Reputation: 1103
I am looking for the best way to calculate ETA of an operation (IE: file download) using a linear progress information.
Lets say that I have the following method that gets called:
void ReportProgress(double position, double total)
{
...
}
I have a couple of ideas:
Upvotes: 16
Views: 16574
Reputation: 19674
In Python (save as timeleft.py
):
"""Time left calculation example, by Cees Timmerman."""
from time import sleep, time
n: int = 10
start = time()
for i in range(n):
sleep(0.2)
done = (1 + i) / n
duration = time() - start
print(
f"Done {done * 100:>3.0f} % in {duration:>3,.2f} seconds. "
f"Time left: {duration / done - duration:>3,.2f} seconds."
)
Output (run with python timeleft.py
):
Done 10 % in 0.21 seconds. Time left: 1.87 seconds.
Done 20 % in 0.42 seconds. Time left: 1.69 seconds.
Done 30 % in 0.64 seconds. Time left: 1.48 seconds.
Done 40 % in 0.84 seconds. Time left: 1.26 seconds.
Done 50 % in 1.04 seconds. Time left: 1.04 seconds.
Done 60 % in 1.24 seconds. Time left: 0.83 seconds.
Done 70 % in 1.46 seconds. Time left: 0.62 seconds.
Done 80 % in 1.67 seconds. Time left: 0.42 seconds.
Done 90 % in 1.87 seconds. Time left: 0.21 seconds.
Done 100 % in 2.08 seconds. Time left: 0.00 seconds.
Upvotes: -1
Reputation: 340
I created a project for calculation of ETA. You can check codes or if you have dotnet project you can use the Nuget package: CalculateETA
On linear iterations, you can measure total time passed since iteration started, and basically you can do:
(Simple calculation)
ETA = ElapsedTimeForCurrentIteration * (TotalCount - CurrentCount)
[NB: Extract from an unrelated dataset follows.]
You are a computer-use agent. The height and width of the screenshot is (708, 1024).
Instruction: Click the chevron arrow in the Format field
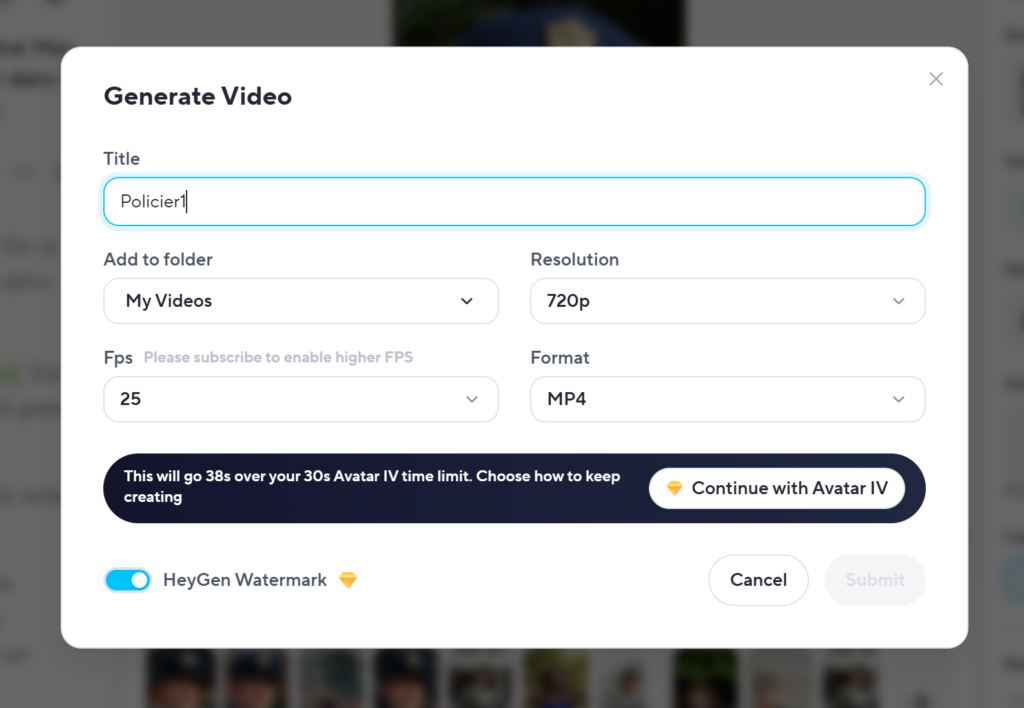pos(898,399)
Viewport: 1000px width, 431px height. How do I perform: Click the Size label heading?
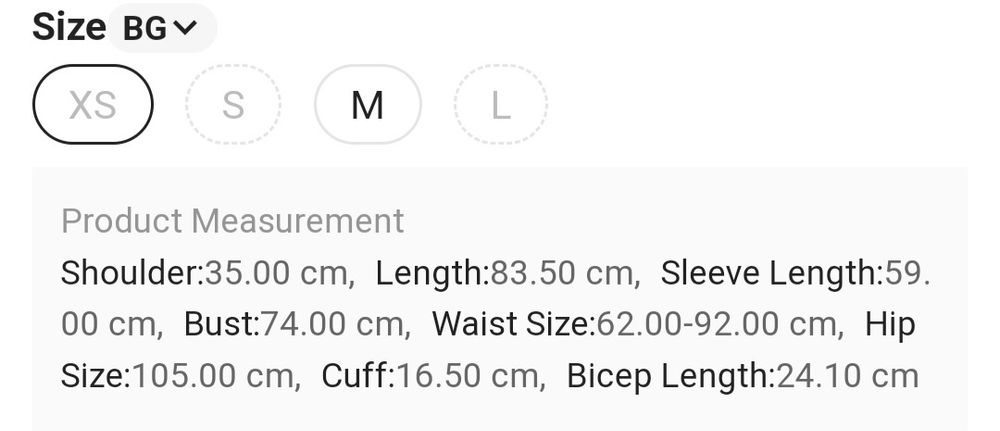click(x=68, y=27)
(Smoother, less volatile result)
ETA = (TotalElapsedTime / CurrentCount) * (TotalCount - CurrentCount)
If you use multi-thread process;
(Simple calculation)
ETA = (ElapsedTimeForCurrentIteration) * (TotalCount - CountOfCallingMethod)
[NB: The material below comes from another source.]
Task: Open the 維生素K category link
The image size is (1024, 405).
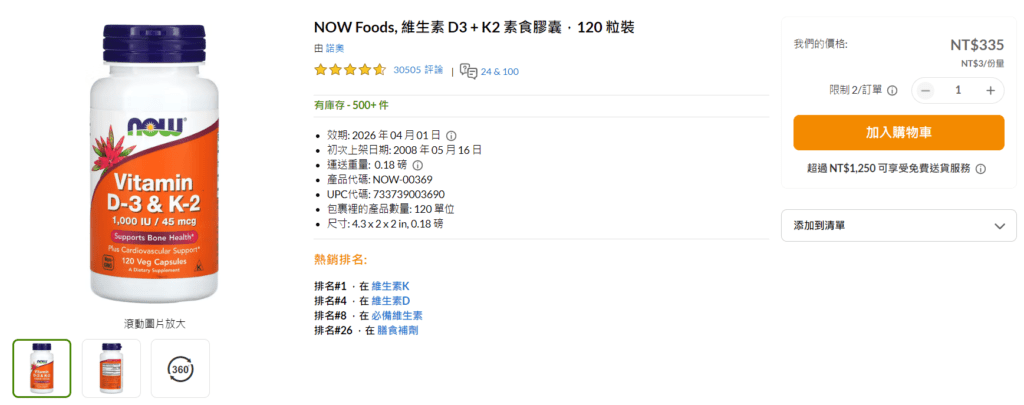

(Smoother, less volatile result)
ETA = (TotalElapsedTime / (CountOfCallingMethod) * (TotalCount - CountOfCallingMethod))
You may also apply additional controls to prevent surges on result or graph.
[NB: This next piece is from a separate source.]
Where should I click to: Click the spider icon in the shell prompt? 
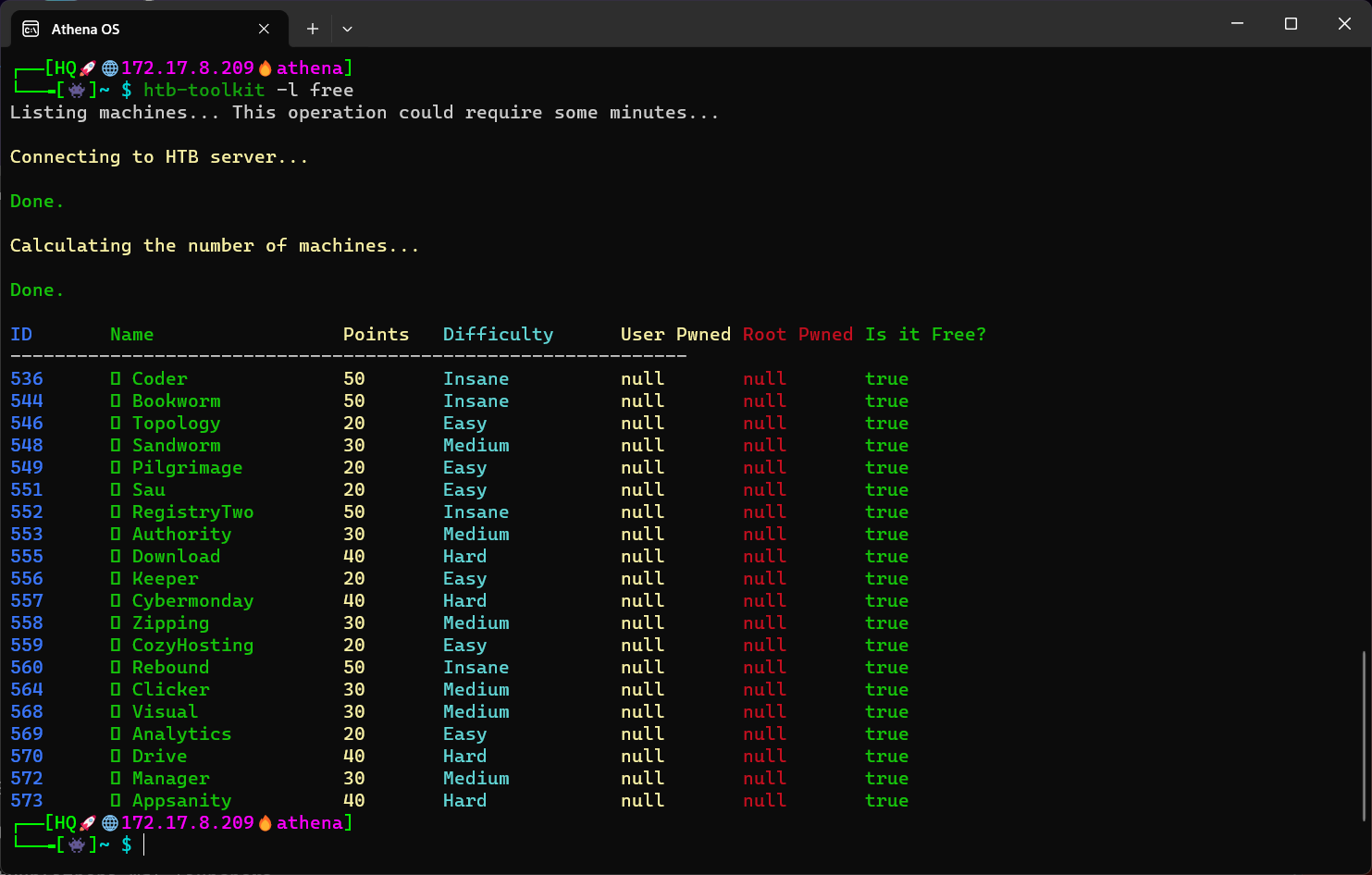[x=76, y=90]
GitHub: https://github.com/meokullu/CalculateETA/
NuGet (DotNet, C#): https://www.nuget.org/packages/CalculateETA/
Upvotes: 1
Reputation: 2464
I worked on project needing ETA of a long, time-consuming computation and what I ended up doing was splitting the process in batches of the same size. Then, I time how long it takes to compute each batch and the time taken is added to a FIFO list of past computation times.
The times in the list are then averaged and the resulting time is multiplied by the amount of batches remaining.
number of batches = N
size of batch = x
past computations length = l (t0,t1,...,tl)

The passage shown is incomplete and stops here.